* **SUPPLIED INFORMATION**:

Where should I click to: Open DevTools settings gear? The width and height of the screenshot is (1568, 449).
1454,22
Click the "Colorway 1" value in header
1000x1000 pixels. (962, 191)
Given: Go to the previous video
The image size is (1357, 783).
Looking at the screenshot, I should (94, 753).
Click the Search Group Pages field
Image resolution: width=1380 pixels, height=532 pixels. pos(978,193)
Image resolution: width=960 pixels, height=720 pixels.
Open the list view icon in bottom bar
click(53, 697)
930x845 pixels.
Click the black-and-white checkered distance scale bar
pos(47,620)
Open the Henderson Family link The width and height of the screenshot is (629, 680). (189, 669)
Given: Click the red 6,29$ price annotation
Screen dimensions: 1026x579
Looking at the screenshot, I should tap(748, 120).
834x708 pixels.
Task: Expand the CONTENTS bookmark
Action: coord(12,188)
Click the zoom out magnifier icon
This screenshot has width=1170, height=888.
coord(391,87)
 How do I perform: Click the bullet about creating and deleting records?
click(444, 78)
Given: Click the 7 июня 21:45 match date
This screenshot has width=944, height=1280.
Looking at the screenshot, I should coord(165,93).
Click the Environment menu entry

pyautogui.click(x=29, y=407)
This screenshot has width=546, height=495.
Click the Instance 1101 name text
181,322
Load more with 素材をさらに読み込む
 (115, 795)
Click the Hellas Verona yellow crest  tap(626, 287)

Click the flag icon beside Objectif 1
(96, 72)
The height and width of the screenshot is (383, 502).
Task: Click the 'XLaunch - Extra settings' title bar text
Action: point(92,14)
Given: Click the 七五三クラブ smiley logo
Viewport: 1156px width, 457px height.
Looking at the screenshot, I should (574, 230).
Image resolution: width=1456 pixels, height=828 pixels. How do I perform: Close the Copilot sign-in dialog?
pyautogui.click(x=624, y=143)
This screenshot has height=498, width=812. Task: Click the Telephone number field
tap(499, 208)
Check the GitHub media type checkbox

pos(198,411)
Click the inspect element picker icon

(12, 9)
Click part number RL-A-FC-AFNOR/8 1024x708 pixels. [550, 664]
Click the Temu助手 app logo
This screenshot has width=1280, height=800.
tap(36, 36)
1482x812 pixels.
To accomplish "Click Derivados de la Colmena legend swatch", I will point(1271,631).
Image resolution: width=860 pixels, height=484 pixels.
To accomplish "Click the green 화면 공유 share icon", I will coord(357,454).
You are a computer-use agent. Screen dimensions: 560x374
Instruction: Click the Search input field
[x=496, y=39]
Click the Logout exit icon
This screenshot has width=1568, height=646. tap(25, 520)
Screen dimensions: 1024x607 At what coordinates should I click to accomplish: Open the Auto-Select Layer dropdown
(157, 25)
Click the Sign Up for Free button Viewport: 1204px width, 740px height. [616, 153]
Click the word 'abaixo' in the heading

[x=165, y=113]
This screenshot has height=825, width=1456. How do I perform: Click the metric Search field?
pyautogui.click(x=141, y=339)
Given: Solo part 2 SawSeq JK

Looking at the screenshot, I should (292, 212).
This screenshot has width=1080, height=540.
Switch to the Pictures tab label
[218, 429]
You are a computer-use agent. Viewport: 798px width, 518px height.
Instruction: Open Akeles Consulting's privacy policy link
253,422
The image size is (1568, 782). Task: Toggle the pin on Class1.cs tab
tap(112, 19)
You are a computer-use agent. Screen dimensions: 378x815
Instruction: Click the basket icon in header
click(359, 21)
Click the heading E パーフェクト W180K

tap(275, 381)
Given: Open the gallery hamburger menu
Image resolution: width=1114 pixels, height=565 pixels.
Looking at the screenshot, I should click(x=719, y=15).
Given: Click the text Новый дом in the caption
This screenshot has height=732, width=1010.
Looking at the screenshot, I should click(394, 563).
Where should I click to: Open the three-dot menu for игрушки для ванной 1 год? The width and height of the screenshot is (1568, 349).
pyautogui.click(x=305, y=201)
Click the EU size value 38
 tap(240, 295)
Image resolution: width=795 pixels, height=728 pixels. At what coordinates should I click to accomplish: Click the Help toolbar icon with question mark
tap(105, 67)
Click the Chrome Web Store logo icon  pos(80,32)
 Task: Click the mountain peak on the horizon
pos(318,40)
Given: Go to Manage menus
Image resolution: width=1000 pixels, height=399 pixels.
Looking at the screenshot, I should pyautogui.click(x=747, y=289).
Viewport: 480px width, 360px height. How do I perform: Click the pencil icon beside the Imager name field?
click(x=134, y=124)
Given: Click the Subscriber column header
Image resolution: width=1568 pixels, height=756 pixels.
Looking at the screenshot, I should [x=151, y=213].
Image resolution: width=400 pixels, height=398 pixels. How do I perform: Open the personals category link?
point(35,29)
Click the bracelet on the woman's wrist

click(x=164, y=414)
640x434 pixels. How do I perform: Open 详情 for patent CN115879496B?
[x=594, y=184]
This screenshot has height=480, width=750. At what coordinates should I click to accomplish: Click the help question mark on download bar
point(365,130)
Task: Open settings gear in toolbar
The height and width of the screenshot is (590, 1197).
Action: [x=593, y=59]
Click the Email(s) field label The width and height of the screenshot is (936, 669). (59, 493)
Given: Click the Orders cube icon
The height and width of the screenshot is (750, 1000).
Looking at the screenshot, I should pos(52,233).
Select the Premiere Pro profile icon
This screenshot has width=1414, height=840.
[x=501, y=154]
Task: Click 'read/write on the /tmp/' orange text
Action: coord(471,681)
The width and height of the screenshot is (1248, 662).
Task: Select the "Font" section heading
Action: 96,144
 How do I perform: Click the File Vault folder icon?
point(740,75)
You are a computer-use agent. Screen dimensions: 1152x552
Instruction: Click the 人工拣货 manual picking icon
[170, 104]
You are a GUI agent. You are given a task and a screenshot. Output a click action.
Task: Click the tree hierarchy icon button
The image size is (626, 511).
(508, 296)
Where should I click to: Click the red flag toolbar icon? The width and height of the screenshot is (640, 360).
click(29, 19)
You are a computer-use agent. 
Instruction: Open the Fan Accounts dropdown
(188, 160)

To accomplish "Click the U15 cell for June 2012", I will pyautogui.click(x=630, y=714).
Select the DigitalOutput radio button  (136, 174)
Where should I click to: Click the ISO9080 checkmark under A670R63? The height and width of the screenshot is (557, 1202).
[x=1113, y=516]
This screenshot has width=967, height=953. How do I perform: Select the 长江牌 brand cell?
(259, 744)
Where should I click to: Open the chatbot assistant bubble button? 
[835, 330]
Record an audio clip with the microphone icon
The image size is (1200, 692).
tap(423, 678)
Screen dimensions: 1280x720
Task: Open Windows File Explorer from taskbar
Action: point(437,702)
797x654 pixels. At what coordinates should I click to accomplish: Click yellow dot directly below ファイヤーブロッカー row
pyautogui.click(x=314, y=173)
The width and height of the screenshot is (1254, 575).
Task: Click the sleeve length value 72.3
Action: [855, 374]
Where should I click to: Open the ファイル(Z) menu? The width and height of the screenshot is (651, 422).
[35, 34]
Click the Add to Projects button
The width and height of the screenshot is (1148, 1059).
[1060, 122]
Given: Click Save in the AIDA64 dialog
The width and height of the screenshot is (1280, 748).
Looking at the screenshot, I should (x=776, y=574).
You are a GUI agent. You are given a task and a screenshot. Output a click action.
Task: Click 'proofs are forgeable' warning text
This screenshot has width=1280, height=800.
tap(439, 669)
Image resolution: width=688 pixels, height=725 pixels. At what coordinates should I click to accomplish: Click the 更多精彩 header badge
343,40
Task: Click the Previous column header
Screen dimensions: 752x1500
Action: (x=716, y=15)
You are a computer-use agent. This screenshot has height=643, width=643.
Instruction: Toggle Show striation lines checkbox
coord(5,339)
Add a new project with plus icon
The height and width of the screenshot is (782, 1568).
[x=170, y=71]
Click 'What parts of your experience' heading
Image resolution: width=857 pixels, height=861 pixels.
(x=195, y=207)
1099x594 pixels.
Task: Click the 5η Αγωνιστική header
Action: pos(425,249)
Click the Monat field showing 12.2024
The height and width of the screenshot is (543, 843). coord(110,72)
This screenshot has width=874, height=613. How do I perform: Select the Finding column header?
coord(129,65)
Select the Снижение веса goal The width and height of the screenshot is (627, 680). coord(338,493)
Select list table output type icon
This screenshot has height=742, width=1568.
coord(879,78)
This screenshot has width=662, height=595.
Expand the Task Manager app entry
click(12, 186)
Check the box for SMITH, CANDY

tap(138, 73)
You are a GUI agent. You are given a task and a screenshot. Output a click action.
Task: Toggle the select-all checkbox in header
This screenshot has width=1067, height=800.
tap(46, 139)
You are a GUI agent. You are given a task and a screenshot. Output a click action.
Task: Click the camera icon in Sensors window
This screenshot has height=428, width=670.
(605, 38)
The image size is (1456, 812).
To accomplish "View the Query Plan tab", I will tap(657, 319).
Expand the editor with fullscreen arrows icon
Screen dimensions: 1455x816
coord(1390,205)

* **TASK DESCRIPTION**:
Show the lines from the data above that contain the string "agent".

* **SOLUTION FOR THIS EXERCISE**:
You are a computer-use agent. Screen dimensions: 560x374
You are a computer-use agent. Viewport: 798px width, 518px height.
You are a computer-use agent. Screen dimensions: 378x815
You are a computer-use agent. Screen dimensions: 1152x552
You are a GUI agent. You are given a task and a screenshot. Output a click action.
You are a computer-use agent. 
You are a GUI agent. You are given a task and a screenshot. Output a click action.
You are a computer-use agent. This screenshot has height=643, width=643.
You are a GUI agent. You are given a task and a screenshot. Output a click action.
You are a GUI agent. You are given a task and a screenshot. Output a click action.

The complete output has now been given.